* Some entries
━━━━━━

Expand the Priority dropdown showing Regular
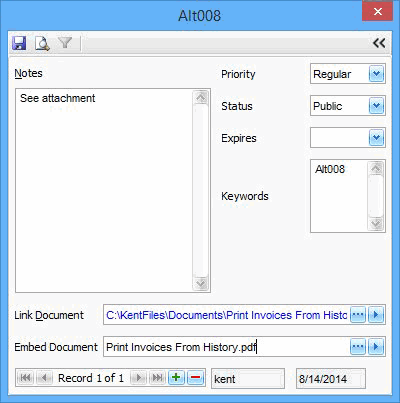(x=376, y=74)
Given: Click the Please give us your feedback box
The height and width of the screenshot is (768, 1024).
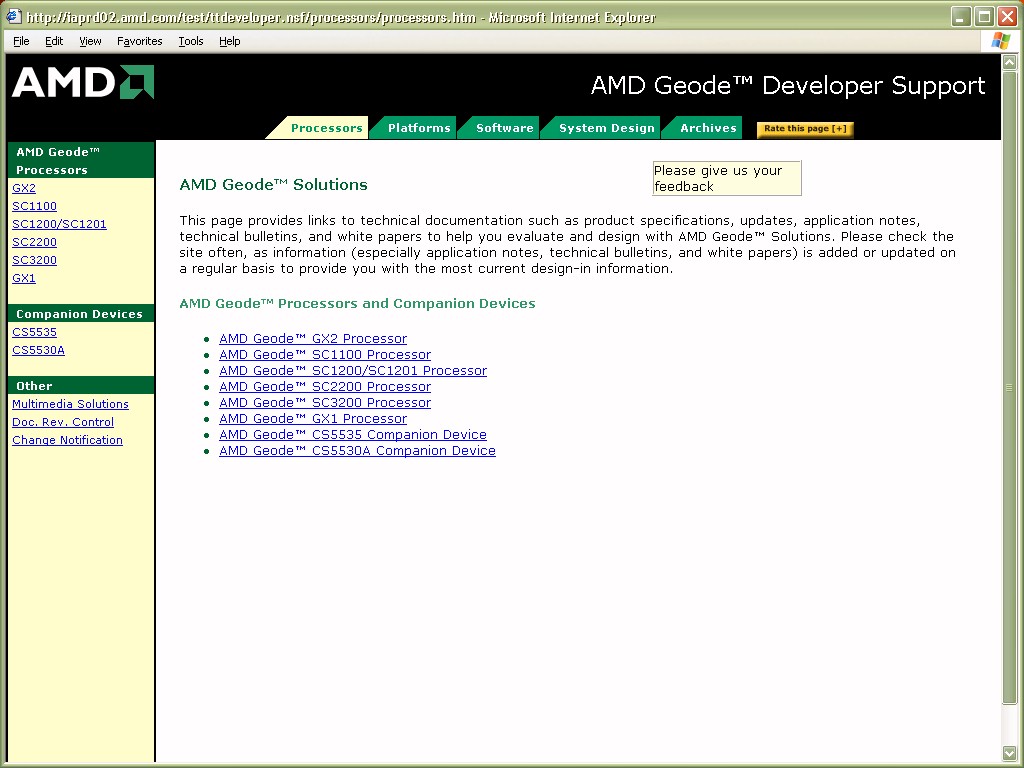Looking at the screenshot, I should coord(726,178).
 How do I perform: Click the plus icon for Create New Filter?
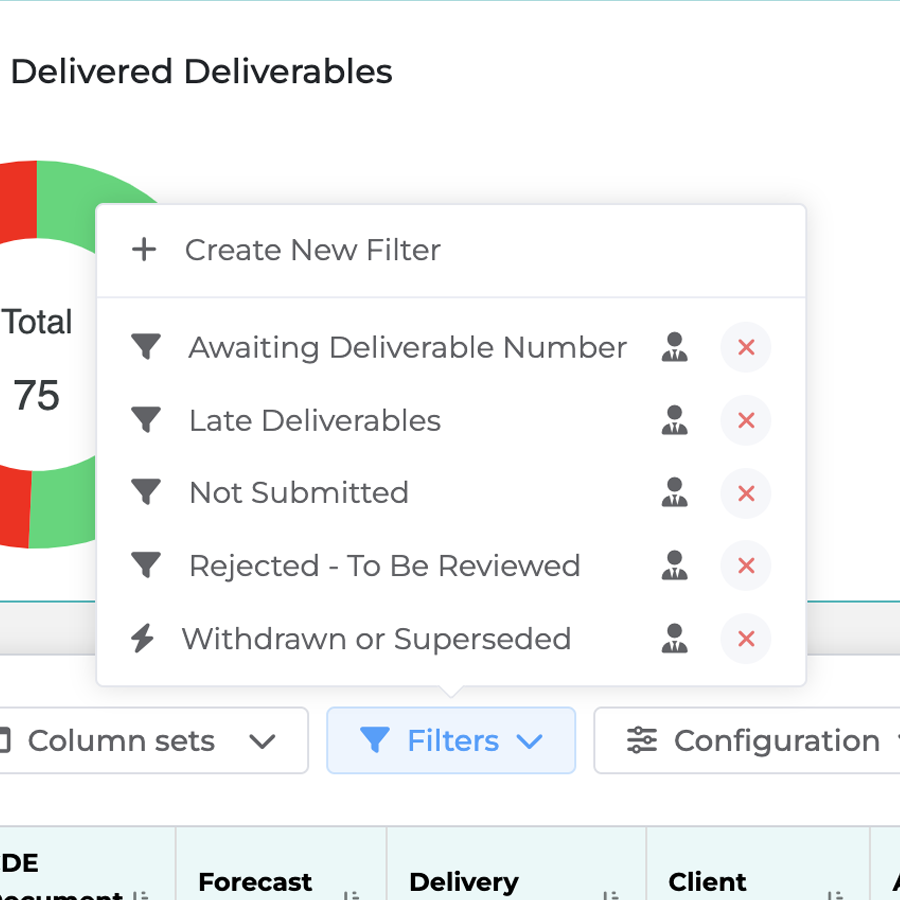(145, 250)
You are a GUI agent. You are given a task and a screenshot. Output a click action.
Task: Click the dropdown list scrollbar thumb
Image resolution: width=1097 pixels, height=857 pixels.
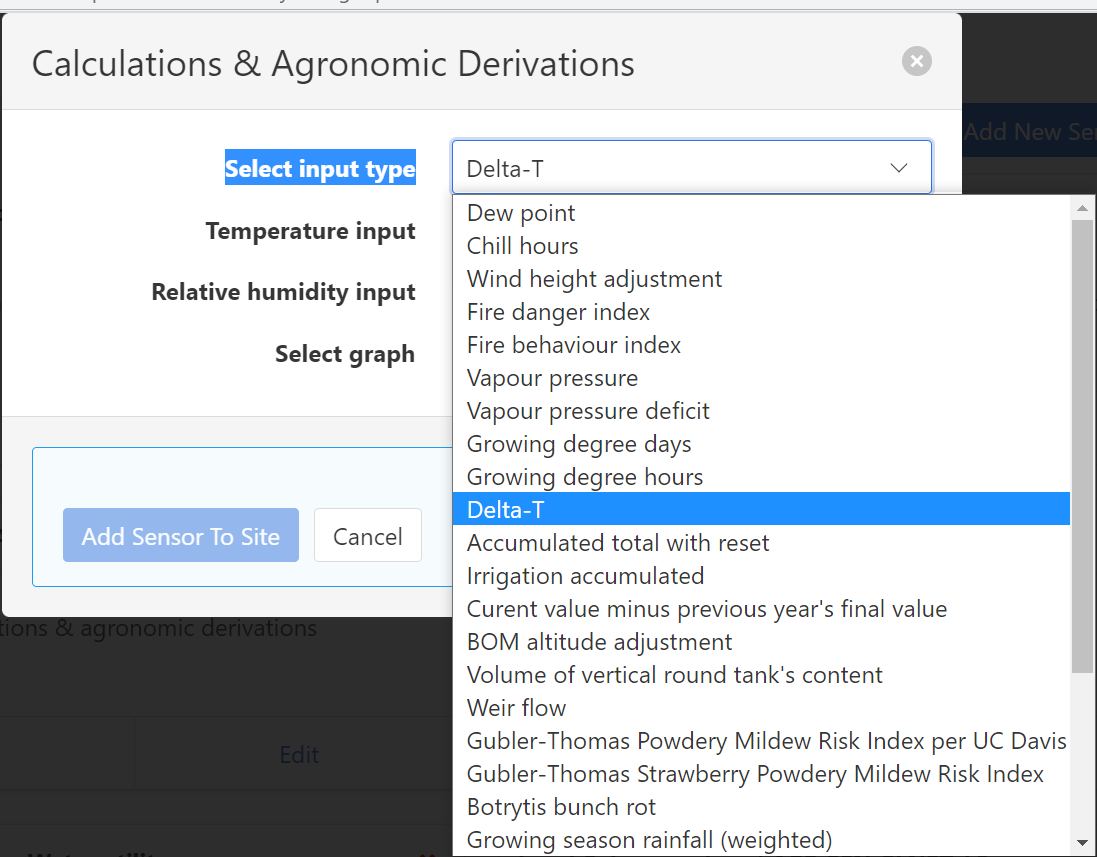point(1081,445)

━━━━━━

How many lines in the entries above contain the string "width"? Reply with the number alone.

* CORRECT RESPONSE
2